While applying for colleges, I had heard about UIndy’s outstanding communication department and student newspaper. I knew UIndy was the school I was destined to be at; it just seemed like a place I would belong. I could not have been more correct.
I can not even count the ways journalism has positively benefited my life. When I joined my high school newspaper, I was a shy, introverted sophomore who had a hard time talking to others. Now, I am far more outgoing and confident when interacting with people. If I did not take journalism back in high school, I would have not had the opportunities I had to really come out of my shell.

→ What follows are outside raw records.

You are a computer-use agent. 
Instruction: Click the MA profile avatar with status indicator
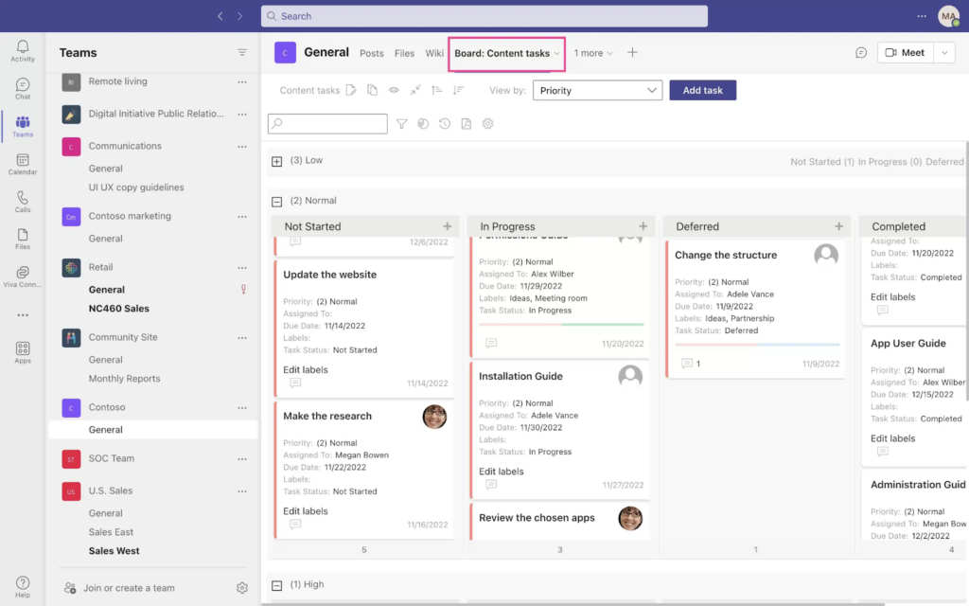pos(949,15)
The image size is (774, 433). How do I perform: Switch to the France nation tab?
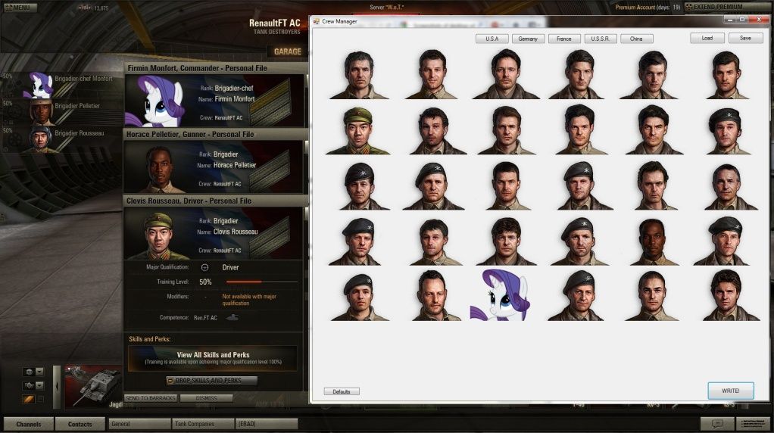tap(564, 39)
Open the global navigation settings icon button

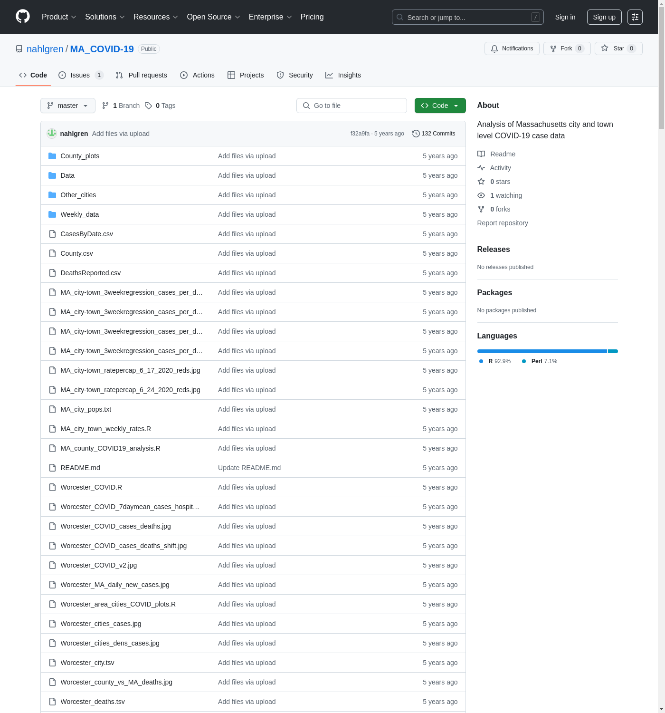635,17
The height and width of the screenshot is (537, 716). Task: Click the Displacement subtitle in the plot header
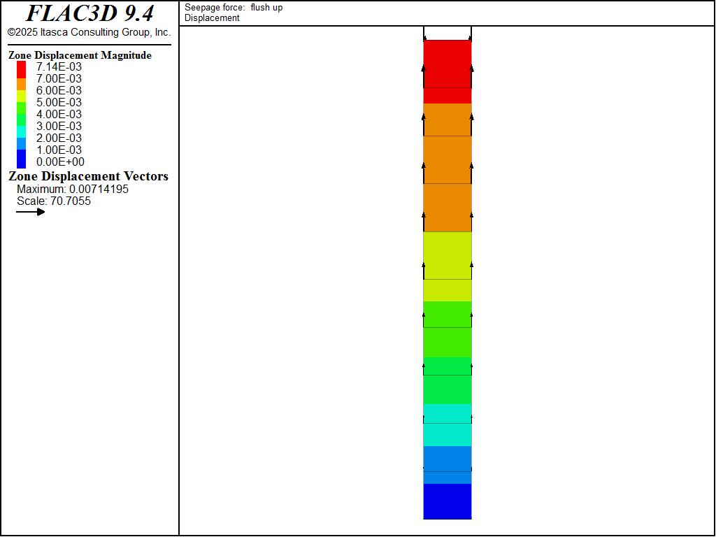click(212, 18)
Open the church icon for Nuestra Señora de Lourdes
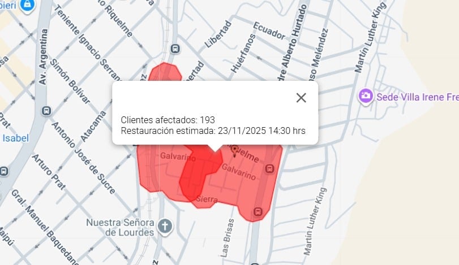Viewport: 459px width, 265px height. click(x=165, y=227)
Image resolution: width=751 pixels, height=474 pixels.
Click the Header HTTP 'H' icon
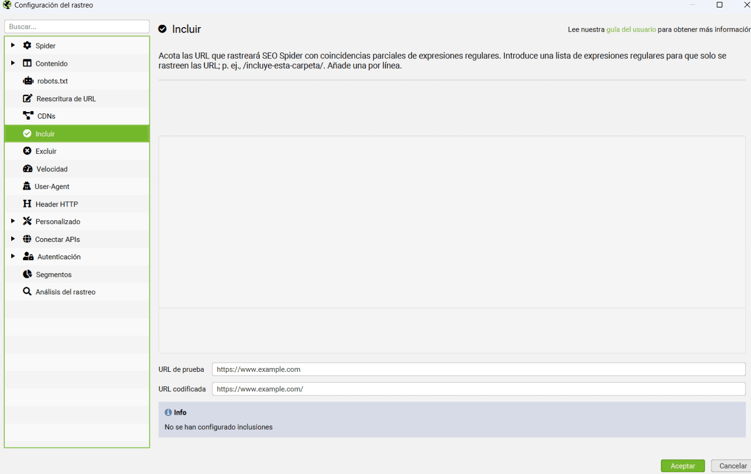click(x=27, y=204)
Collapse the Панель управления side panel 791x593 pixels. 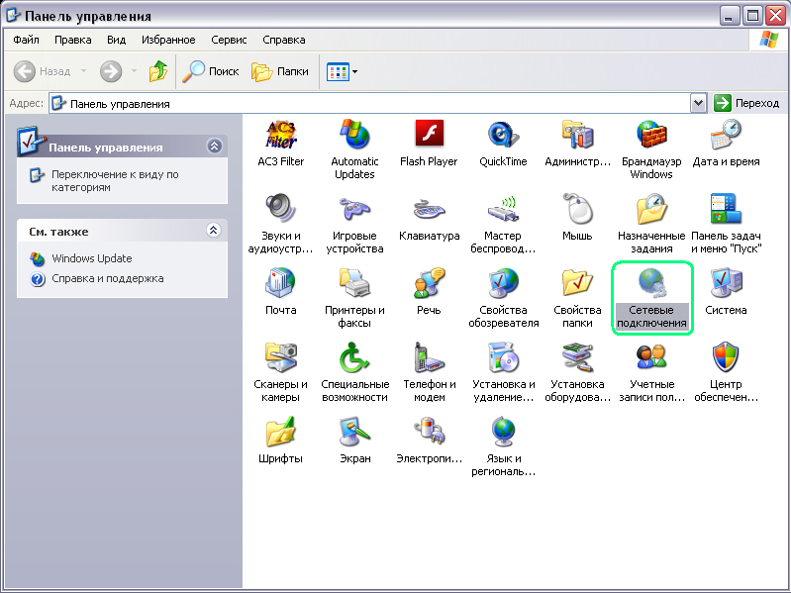coord(214,147)
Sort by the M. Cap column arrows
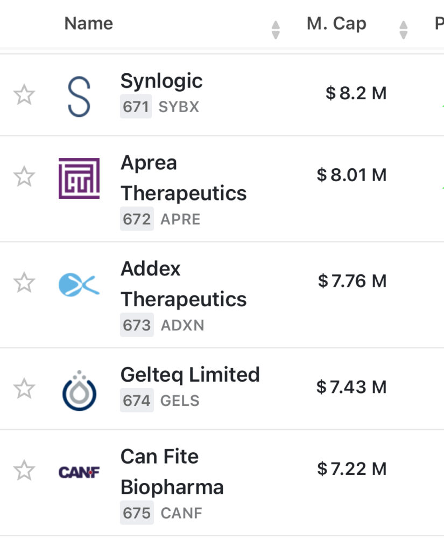The height and width of the screenshot is (552, 444). (x=403, y=30)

Adding onto that, when I was on my high school newspaper staff, I was horrified of becoming an editor. I was worried I would not be able to handle everyone else’s stories on top of my own–let alone in addition to my school work. Because of that, I never held an editorial position in my high school newspaper. However, when I joined The Reflector, I knew it was time to move up to an editorial position, and I not only proved that I was capable of holding an editorial position, but two at once. If I had told my high school self that, I do not think she would have believed me.
My journalism experience also gave me the opportunity to interact with so many types of people and tell their stories. From my time on The Reflector, I have interviewed artists, athletes, actors and so many others. Having the opportunity to tell these people’s stories is a unique job that I am proud to have held.
By far, though, the best aspect of writing for The Reflector was being with the people who ran it. We were more than just a newspaper staff; we were a close group of friends. We supported each other not just with newspaper-related matters, but with personal situations. I will never forget our late-night productions together, the stress of work being relieved by the most random conversations we could think of and laughing until our sides hurt. And, through it all, we not only published an award-winning newspaper, but had fun doing it.
However, my time at The Reflector was cut short by my early graduation. Leaving the newsroom for the last time hurt. I was leaving not only my co-workers but my friends as well. But, I knew deep down it was time for me to leave and show the rest of the world what I can do.
I have so many people to thank for helping me get to where I was and where I am going to be, starting with Jeanne Criswell and the amazing communication department at UIndy. I truly cannot thank you enough for all the support you have given me during my time at UIndy and beyond. To my high school newspaper teacher, thank you for seeing the journalist within me and always being there. I owe so much of where I am now to you. To the alumni of The Reflector, thank you for continuing to be there for me through online means. And to all the current and upcoming members of The Reflector, I have no doubt that you will keep working hard to make The Reflector what it is. I really do miss writing for The Reflector and getting to see you all everyday but I am confident you will continue to do great things, and I promise I will too.